#### What the task requires:
Filter the rows below and copy every line that contains the word "lightning".

#### Exercise input:
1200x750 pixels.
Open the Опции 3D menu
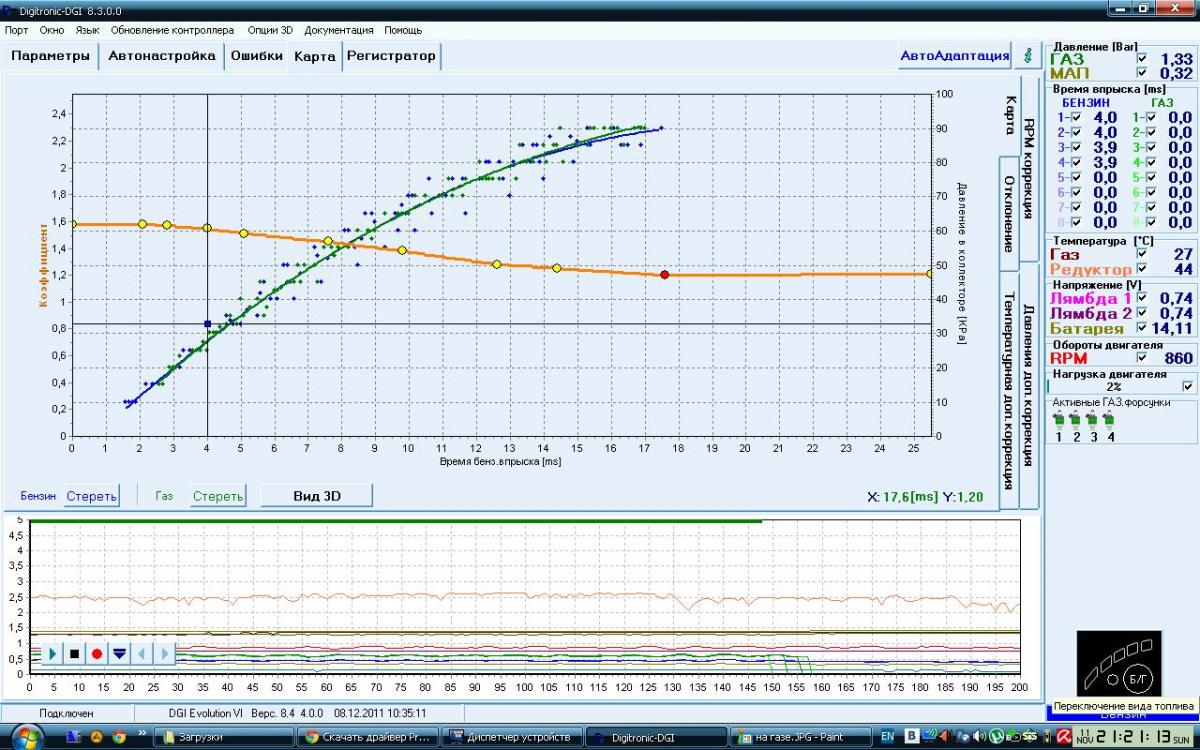point(270,30)
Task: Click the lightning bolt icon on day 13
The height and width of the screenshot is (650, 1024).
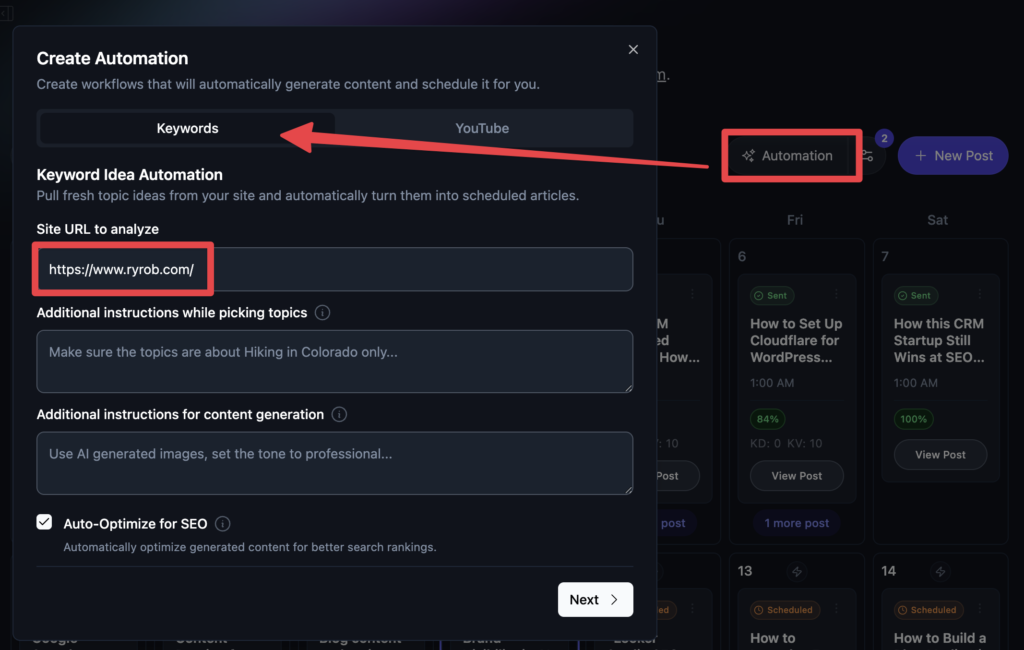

#### Reply to the task:
Task: Click the lightning bolt icon on day 13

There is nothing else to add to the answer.